Show all the lines in the data below that include the word "pixels".

Information supplied:
[Start of Attachment]

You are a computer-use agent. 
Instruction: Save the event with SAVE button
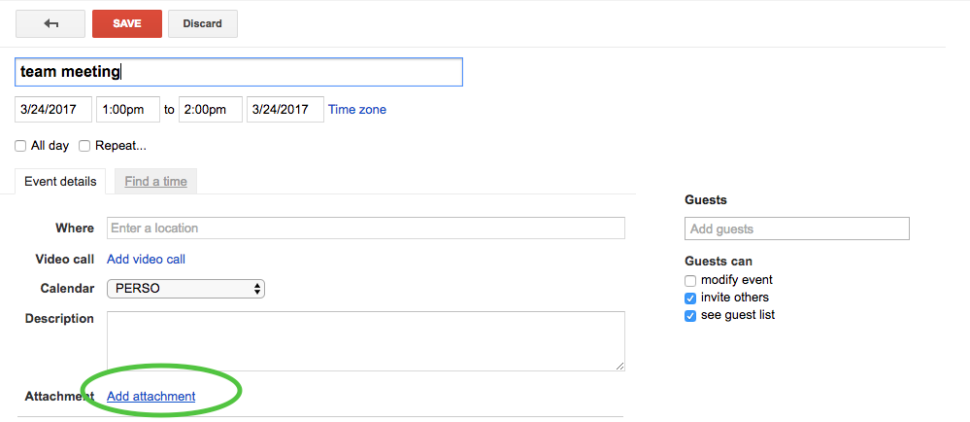pos(127,23)
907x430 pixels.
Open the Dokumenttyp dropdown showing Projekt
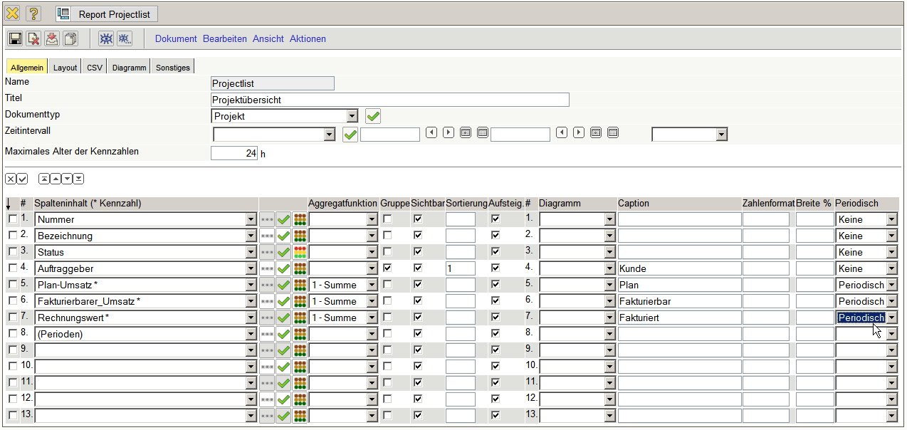pyautogui.click(x=352, y=116)
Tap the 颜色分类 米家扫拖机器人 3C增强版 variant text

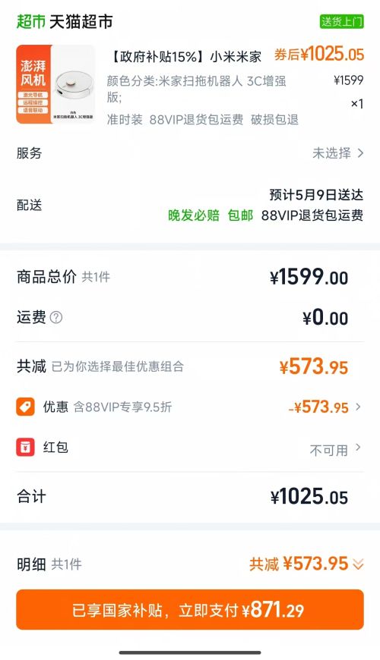click(x=197, y=89)
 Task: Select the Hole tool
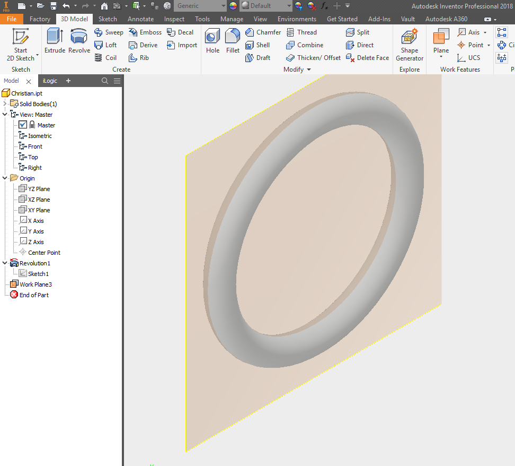click(212, 39)
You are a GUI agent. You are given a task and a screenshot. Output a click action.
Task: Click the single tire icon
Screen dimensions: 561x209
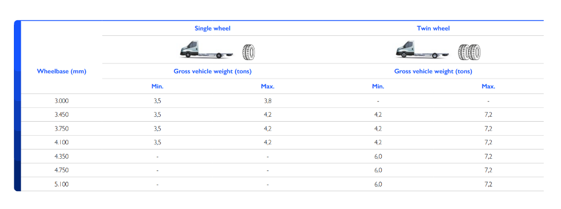(x=249, y=52)
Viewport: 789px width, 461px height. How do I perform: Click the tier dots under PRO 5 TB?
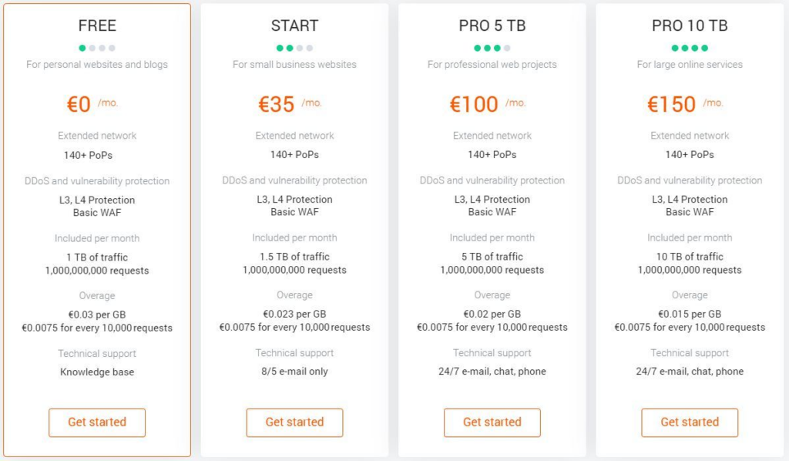coord(492,48)
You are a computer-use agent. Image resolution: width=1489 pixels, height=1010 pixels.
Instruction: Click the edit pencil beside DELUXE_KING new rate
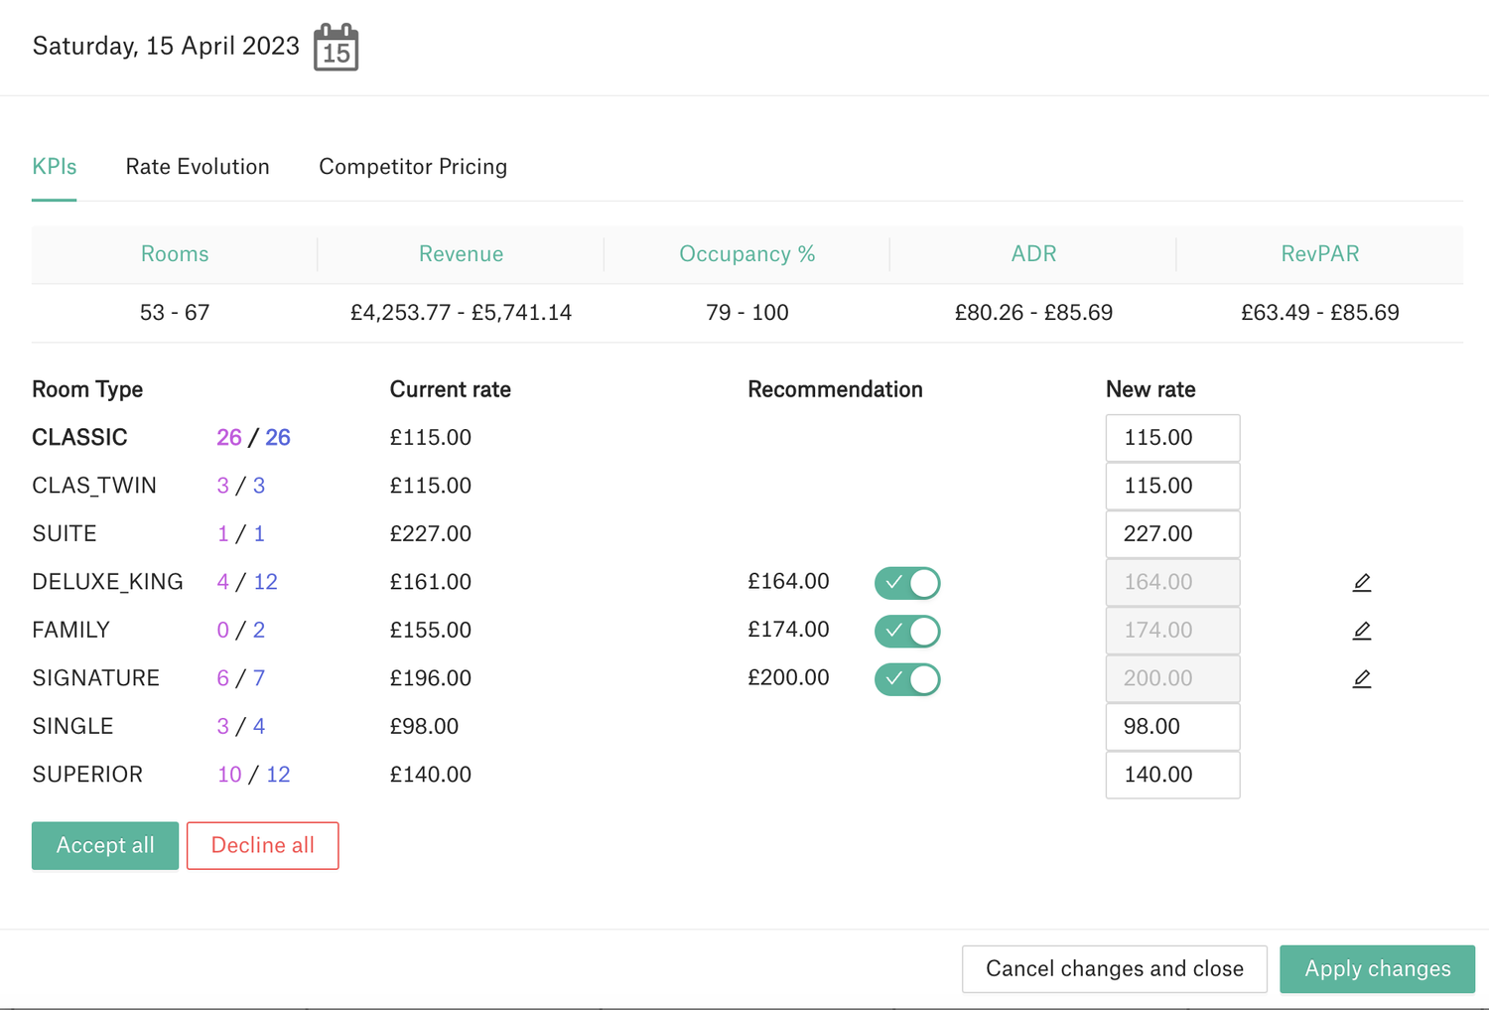click(1362, 582)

[End of Attachment]

Worked solution:
907x430 pixels.
You are a computer-use agent. Image resolution: width=1489 pixels, height=1010 pixels.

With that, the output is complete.